PS: Bitte halte dich an Regel 15 der Netiquette (steht auch in rot über dem Textfeld beim Editieren einer Nachricht) und sprich in verständlichen, vollständigen deutschen Sätzen!


----------



## lothar_matthäus (4. Juli 2007)

Ok, danke für die schnelle Antwort.

ich probiere das kompilieren nocheinmal von vorn da ich in einem englischen Forum gelesen habe, dass man nicht im "$LFS/tools/gcc-build/" sondern in "$LFS/tools/gcc-4.0.3" kompilieren soll.
Daraufhin hab ich den Ordner kopiert und "make bootstrap" ausgeführt aber er hat nichts gemacht, ausser zu sagen,dass er keine Anweisung zum Ausführen gefunden hat.

danke nochmal für beide hinweise.

mfg


----------



## deepthroat (4. Juli 2007)

lothar_matthäus hat gesagt.:


> Ok, danke für die schnelle Antwort.
> 
> ich probiere das kompilieren nocheinmal von vorn da ich in einem englischen Forum gelesen habe, dass man nicht im "$LFS/tools/gcc-build/" sondern in "$LFS/tools/gcc-4.0.3" kompilieren soll.


Es ist doch völlig Wurscht wie das Verzeichnis heißt. Man darf nur nicht in dem Verzeichnis kompilieren, in dem man die Quelldateien ausgepackt hat.

Also, wenn du den GCC ausgepackt hast in das Verzeichnis $LFS/tools/gcc-4.0.3, dann darfst du *nicht *in diesem Verzeichnis ./configure, make oder sonstiges aufrufen! Du mußt ein leeres Verzeichnis anlegen, welches *nicht *unterhalb des $LFS/tools/gcc-4.0.3 Verzeichnisses ist und dann in diesem Verzeichnis configure, make etc. aufrufen.

Gruß


----------



## Westbär (4. Juli 2007)

Ich hab es so gemacht.

Erst einmal, verlinkst du $LFS/tools => /tools.
Danach gehst du in $LFS/sources, entpackst das verzeichnis.
Danach legst du in $LFS/sources den ordner gcc-build oder was auch immer.
Dort machst du dann ../gcc-4.0.3/configure --prefix=/tools --bla-bla 

Gruß


----------



## Dennis Wronka (5. Juli 2007)

Gleiches wie fuer GCC (also, dass es nicht im Source-Verzeichnis kompiliert werden soll) gilt uebrigens auch fuer GLibC, und auch fuer BinUtils, obwohl es bei letzteren zumindest keine Fehlermeldung geben sollte wenn man es probiert (war zumindest bei aelteren Versionen so). 

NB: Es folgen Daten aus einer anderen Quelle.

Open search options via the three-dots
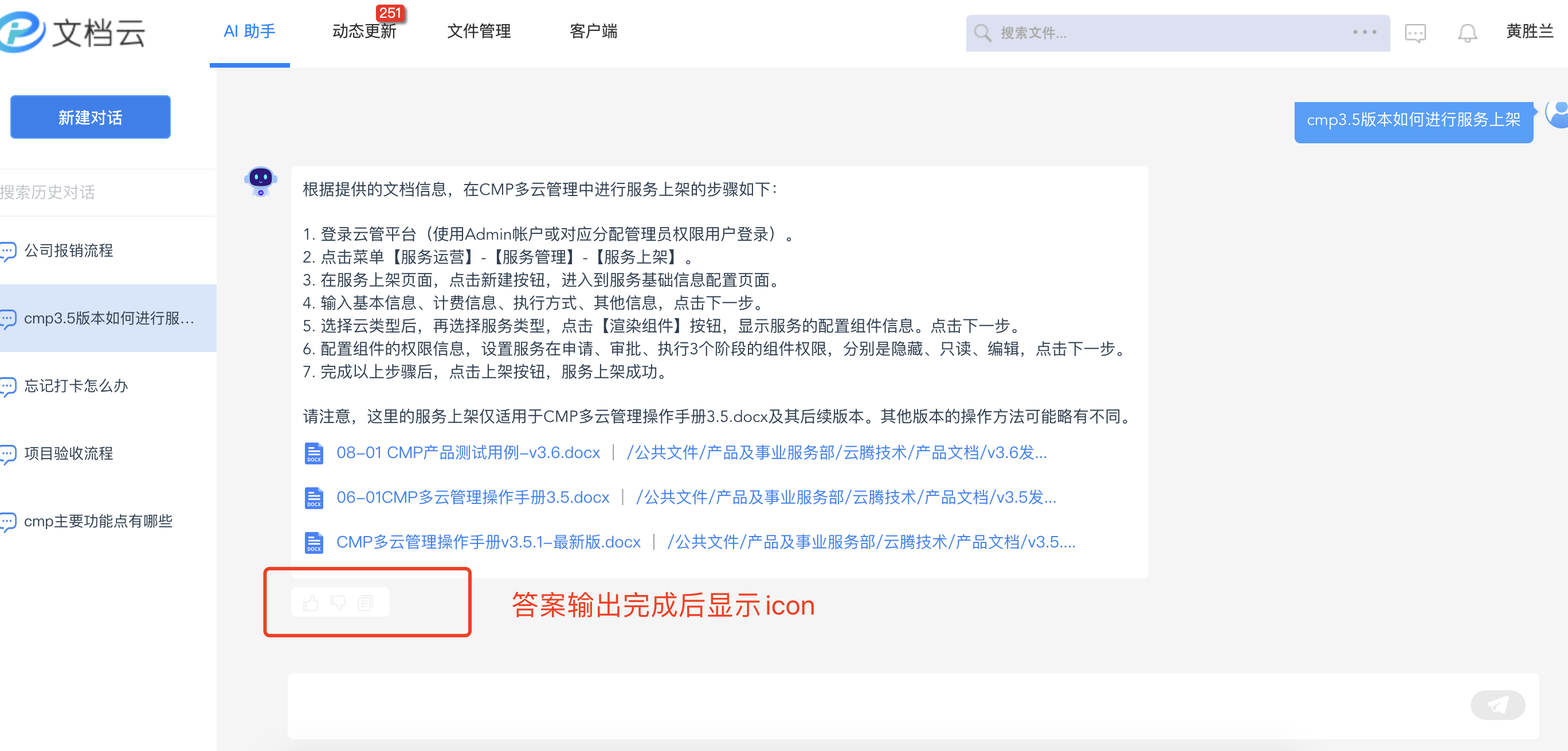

Falls Du LFS installierst um ein schick optimiertes System zu haben koennte Dich vielleicht EasyLFS interessieren.  Falls Du es aber installierst um was zu lernen dann koennte EasyLFS hoechstens fuer Dich interessant werden wenn Du mal neu installieren willst aber Dir die Tipparbeit sparen willst.


----------



## lothar_matthäus (5. Juli 2007)

Danke für die Antielnahme, 
aber gestern abend ist das Laufwerk von meinem Laptop auf dem ich LFS installieren wollte kaputt geganen und jetzt geht die reklamiererei los.(läuft nur noch an und klackt). 

Mit dem kompilieren hatte es geklappt 
aber dann gabs Probleme beim "make bootstrap", da hatte er keine anweisung was er zu tun hat.

Ich kann nur sagen das man mit IBM Notebooks NICHT unbedingt von livecd arbeiten sollte da sonst nach einer Woche das Laufwerk defekt ist, oder man installiert von einem festen Host-System welches auf der Festplatte ist und nicht auf eine leere Festplatte


----------